ウルトラライトタープは大抵、重量を抑えるためにポールが付属していない。持っているトレッキングポールを代用するものが、ほとんどだ。しかし、ポールなんて落ちてる樹の枝などを代用すればどうにかなる。問題は、どうやってクルマとタープを合体させるかなのだ。
そこで揃えたアイテムが、カラビナ、S字フック、ネジ調整付きフック、吸盤付きフック、磁石付きフックである。お約束通り「S字フック〜」とドラえもん調で言いながら袋から取り出し、富士山から吹き下ろす乾いた風のような山岡巨匠の失笑を買ったところで、各アイテムの使い方を説明しよう。

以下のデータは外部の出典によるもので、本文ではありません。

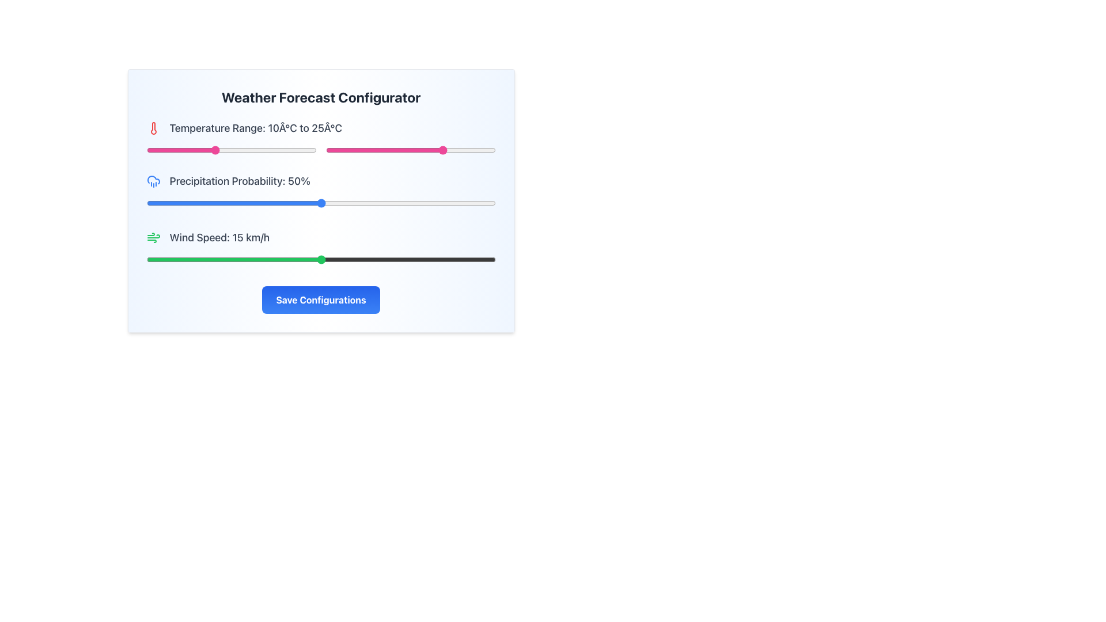 Image resolution: width=1106 pixels, height=622 pixels. I want to click on to reposition the thumb control of the first input range slider located under the label 'Temperature Range: 10°C to 25°C', so click(231, 150).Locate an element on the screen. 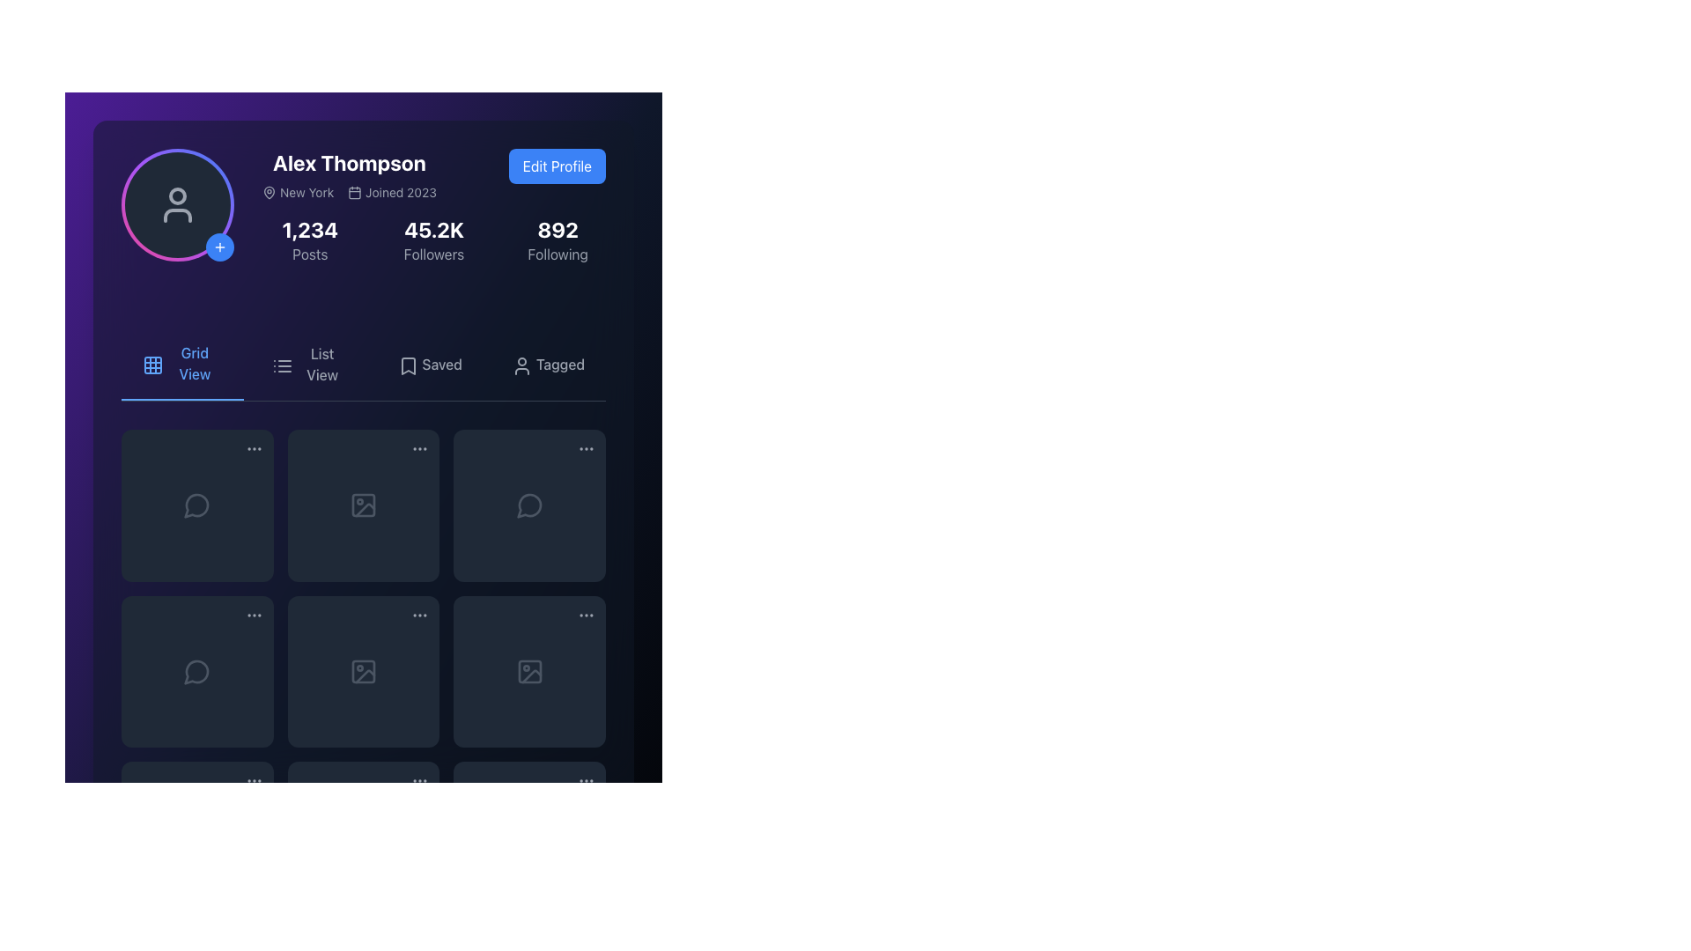 This screenshot has width=1691, height=951. the message bubble icon, which is a rounded graphical representation resembling a comment bubble, located in the second column of the second row in the grid layout is located at coordinates (528, 506).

クルマとタープを合体させるには、タープでクルマの一部分を覆ってやればいいのだが、小さめのタープではあまりクルマにかけてしまうと、居住空間がなくなってしまう。となると考えられるのは、タープのコードをボディで固定するということだ。そうすれば、居住空間が広く確保できるし、雨天時にドアを開けた時に濡れずに中に入ることができる。
さて、前述のグッズを使って固定する実験を行ってみた。まず出入りするドアと反対のドアからコードを入れて、グリップハンドルを使ってカラビナやS字フックで固定する方法を試した。カラビナは大きさによっては通らないサイズがあるので、ちょっと面倒だ。価格が高いのも難点だ。クライミングをするユーザーならいいかもしれないが、S字フックのほうが自由度があって使いやすい。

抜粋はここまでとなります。